(Data for locating visible targets)
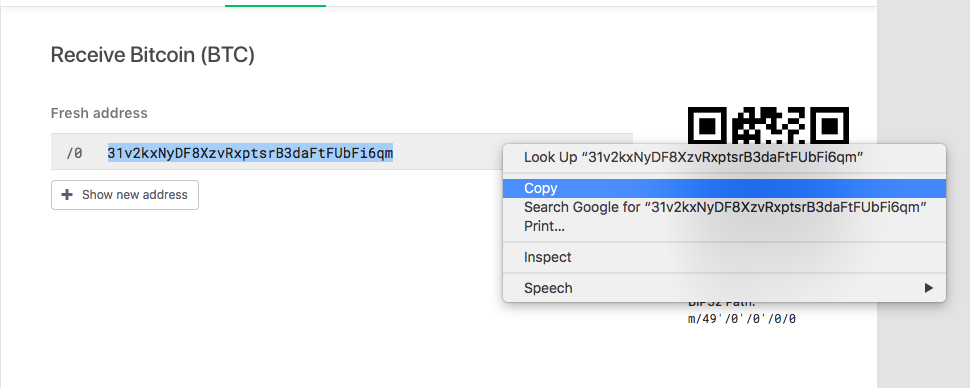Click the m/49'/0'/0'/0/0 path text
Image resolution: width=970 pixels, height=388 pixels.
742,320
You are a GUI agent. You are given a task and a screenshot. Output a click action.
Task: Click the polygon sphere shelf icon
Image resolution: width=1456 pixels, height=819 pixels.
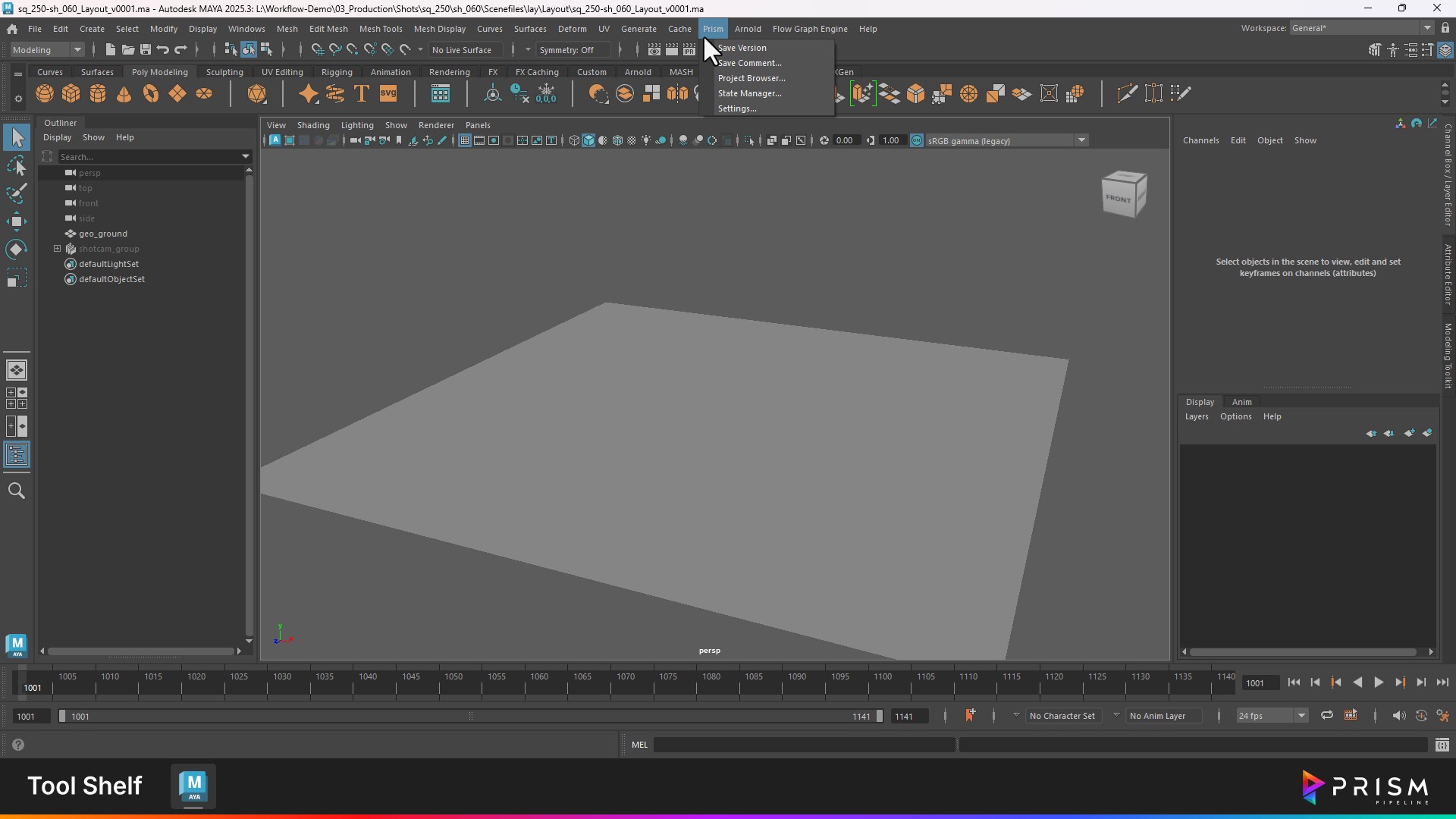tap(45, 94)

- **WRITTEN TASK**
Please pull every line of text from the records above, word for word, and leave the pictures out.

- **FULL SOLUTION**
Click the m/49'/0'/0'/0/0 path text
Image resolution: width=970 pixels, height=388 pixels.
742,320
You are a GUI agent. You are given a task and a screenshot. Output a click action.
Task: Click the polygon sphere shelf icon
Image resolution: width=1456 pixels, height=819 pixels.
tap(45, 94)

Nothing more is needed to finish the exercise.